The two sides sought to present a unified front after a daylong board meeting in Wolfsburg, Germany, on Monday, saying they're starting 10 days of talks.
Chief executive officer Matthias Mueller and Bernd Osterloh, the powerful head of the works council, said Volkswagen will prioritise future products and technologies and strike a balance between savings and investments.
Mueller must walk a fine line as he tries to shake up the company while maintaining a functioning relationship with workers eager to protect their privilege and pay as well as politicians in Lower Saxony, Volkswagen's home state, which owns a fifth of the carmaker.
Even before the gathering, Osterloh had demanded that workers not bear the brunt of restructuring as Volkswagen puts investments and its stable of 300 models under review.
"In the present difficult situation we must jointly make decisions that factor in economics just as much as employment," Mueller said in a statement late Monday. "I attach great importance to the views and experience of our works councils."

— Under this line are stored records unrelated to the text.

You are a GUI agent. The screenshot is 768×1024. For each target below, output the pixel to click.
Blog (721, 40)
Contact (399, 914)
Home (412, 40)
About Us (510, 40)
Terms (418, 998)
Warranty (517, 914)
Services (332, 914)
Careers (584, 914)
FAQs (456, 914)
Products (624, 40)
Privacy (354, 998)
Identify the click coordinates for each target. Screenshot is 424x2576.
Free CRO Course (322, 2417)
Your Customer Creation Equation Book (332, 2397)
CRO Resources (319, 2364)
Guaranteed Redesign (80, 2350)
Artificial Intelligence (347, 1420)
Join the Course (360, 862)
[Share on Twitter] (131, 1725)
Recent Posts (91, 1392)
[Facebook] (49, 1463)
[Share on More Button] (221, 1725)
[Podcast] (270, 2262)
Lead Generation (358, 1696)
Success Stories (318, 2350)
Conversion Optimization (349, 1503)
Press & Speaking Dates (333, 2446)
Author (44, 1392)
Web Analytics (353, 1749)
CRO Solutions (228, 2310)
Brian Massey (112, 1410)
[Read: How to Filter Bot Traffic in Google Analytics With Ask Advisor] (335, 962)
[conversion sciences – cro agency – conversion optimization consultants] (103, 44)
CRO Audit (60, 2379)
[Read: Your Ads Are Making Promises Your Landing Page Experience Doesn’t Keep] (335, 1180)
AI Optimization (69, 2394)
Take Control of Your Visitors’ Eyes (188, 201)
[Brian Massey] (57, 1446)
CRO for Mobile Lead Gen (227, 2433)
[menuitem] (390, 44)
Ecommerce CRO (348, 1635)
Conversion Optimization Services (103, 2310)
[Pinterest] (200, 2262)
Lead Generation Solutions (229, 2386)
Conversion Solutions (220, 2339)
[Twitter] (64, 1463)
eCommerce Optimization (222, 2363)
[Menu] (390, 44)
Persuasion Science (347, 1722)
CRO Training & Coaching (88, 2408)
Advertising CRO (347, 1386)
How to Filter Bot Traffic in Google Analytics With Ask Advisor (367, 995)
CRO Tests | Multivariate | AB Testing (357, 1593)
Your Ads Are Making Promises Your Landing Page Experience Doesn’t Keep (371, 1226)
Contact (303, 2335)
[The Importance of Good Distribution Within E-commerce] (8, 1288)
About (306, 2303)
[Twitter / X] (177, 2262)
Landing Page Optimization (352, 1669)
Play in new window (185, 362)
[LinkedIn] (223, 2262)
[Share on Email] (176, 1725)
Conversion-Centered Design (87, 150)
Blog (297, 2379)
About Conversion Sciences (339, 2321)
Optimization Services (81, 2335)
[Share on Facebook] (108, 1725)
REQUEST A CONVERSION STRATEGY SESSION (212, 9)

The stakes are rising for Volkswagen to navigate through the scandal, which began in September with revelations about software designed to hoodwink pollution tests in 11 million diesel cars.
As the meeting took place, Fitch Ratings lowered the company's rating by two levels, joining Standard & Poor's and Moody's Investors Service in cutting VW's creditworthiness.
Volkswagen has said it needs to deepen savings and review its product portfolio to maintain financial flexibility, saying the money already set aside to cover the initial hit won't suffice to service fines or compensate customers cheated on millions of cars.
"We are seeking shared decisions in the interest of the company, shareholders and employees," Osterloh said.
Workers play a central role on German supervisory boards, making up half of the panel to ensure that employees voices are heard. Major shareholders and loyalists to the company constitute the other half, with the Porsche-Piech family and the Lower Saxony government holding key positions on the board.